* **TO BE DONE**
**A)** Reproduce the email excerpt word for word, from "B-tree is copying" to "such test case.".
**B)** Quote the entries exactly, from the line with "Given: Expand the 2nd Category dropdown" through the end of the entries, and leave out the pictures.

* **EXCERPT PROVIDED**
On 1/28/19 7:26 PM, Andrey Borodin wrote:
* I am no fan of the tupdesc vs truncTupdesc separation and think that it is a 
potential hazard, but I do not have any better suggestion right now.
B-tree is copying tupdesc every time they truncate tuple. We need tuple 
truncation a little more often: when we are doing page split, we have to form 
all page tuples, truncated.
Initially, I've optimized only this case, but this led to prepared tupledesc 
for truncated tuples.

* There is no test case for exclusion constraints, and I feel since that is one 
of the more important uses we should probably have at least one such test case.

Actually, I did not understand this test case. Can you elaborate more on this? 
How included attributes should participate in exclude index? What for?

I mean include a table like below among the tests. I feel like this is a main use case for INCLUDE.

CREATE TABLE t2 (
  x int4range,
  y int,

  EXCLUDE USING gist (x WITH &&) INCLUDE (y)

* **DATA SHOWN**
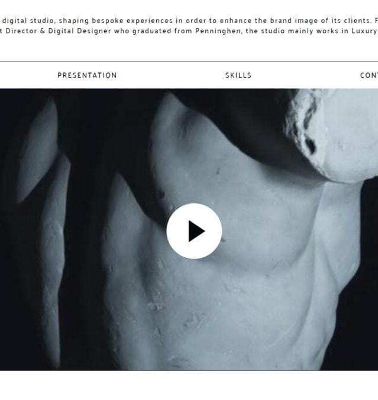Click the words "digital studio" in the text
This screenshot has width=378, height=400.
tap(28, 21)
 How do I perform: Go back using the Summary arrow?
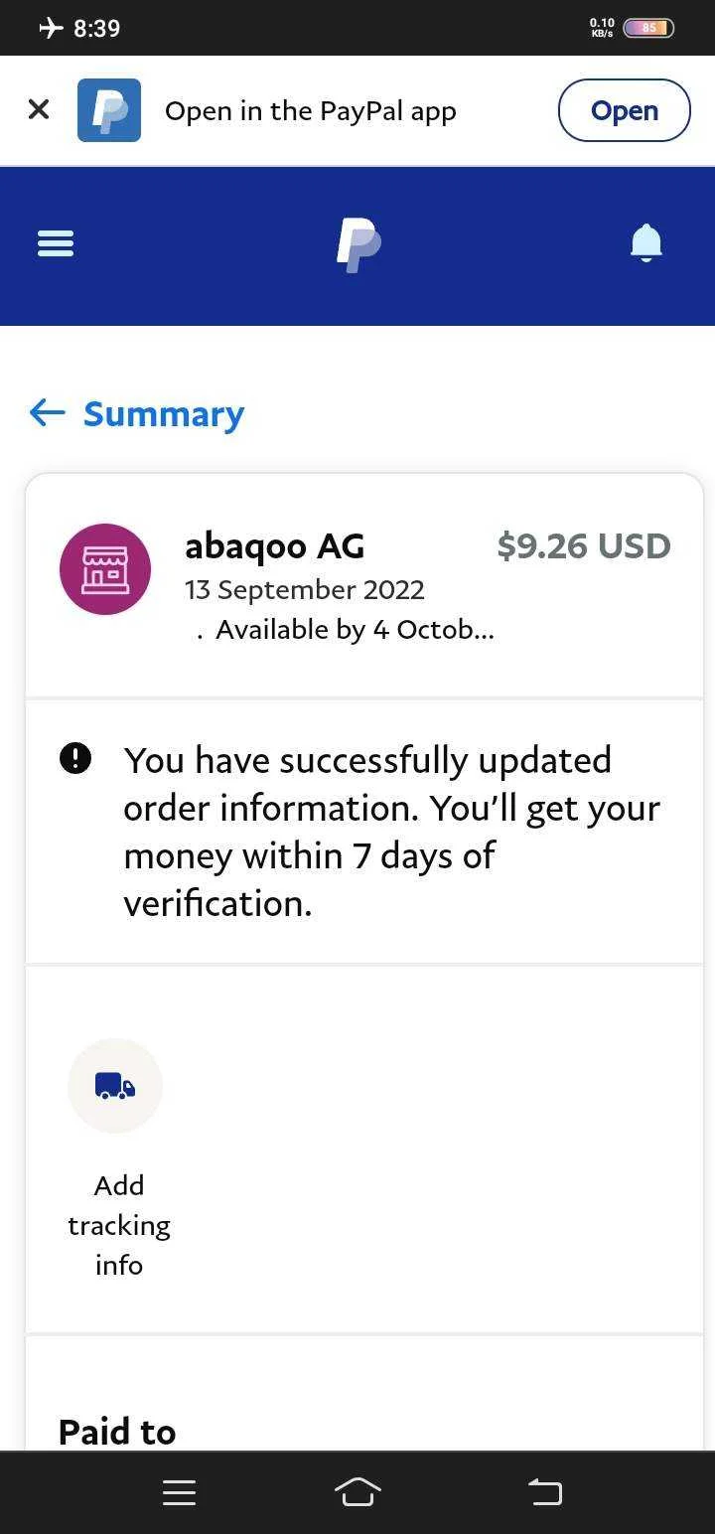tap(48, 412)
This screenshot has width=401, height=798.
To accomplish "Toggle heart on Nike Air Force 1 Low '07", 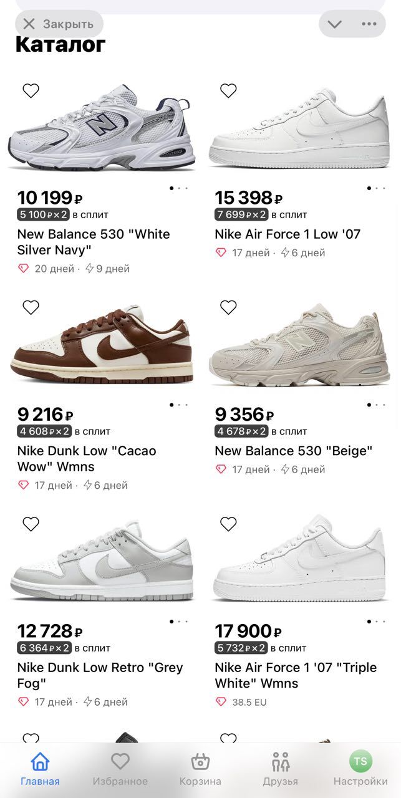I will click(x=228, y=91).
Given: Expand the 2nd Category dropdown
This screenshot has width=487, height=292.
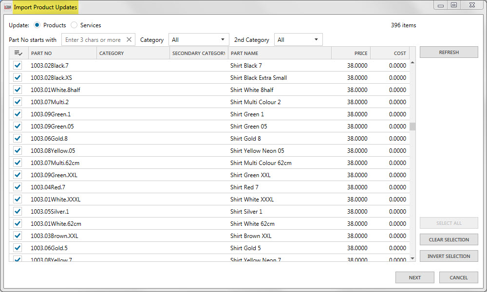Looking at the screenshot, I should pyautogui.click(x=298, y=40).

* **THE RESPONSES**
**A)**
B-tree is copying tupdesc every time they truncate tuple. We need tuple 
truncation a little more often: when we are doing page split, we have to form 
all page tuples, truncated.
Initially, I've optimized only this case, but this led to prepared tupledesc 
for truncated tuples.

* There is no test case for exclusion constraints, and I feel since that is one 
of the more important uses we should probably have at least one such test case.

**B)**
Given: Expand the 2nd Category dropdown
This screenshot has width=487, height=292.
Looking at the screenshot, I should pyautogui.click(x=298, y=40).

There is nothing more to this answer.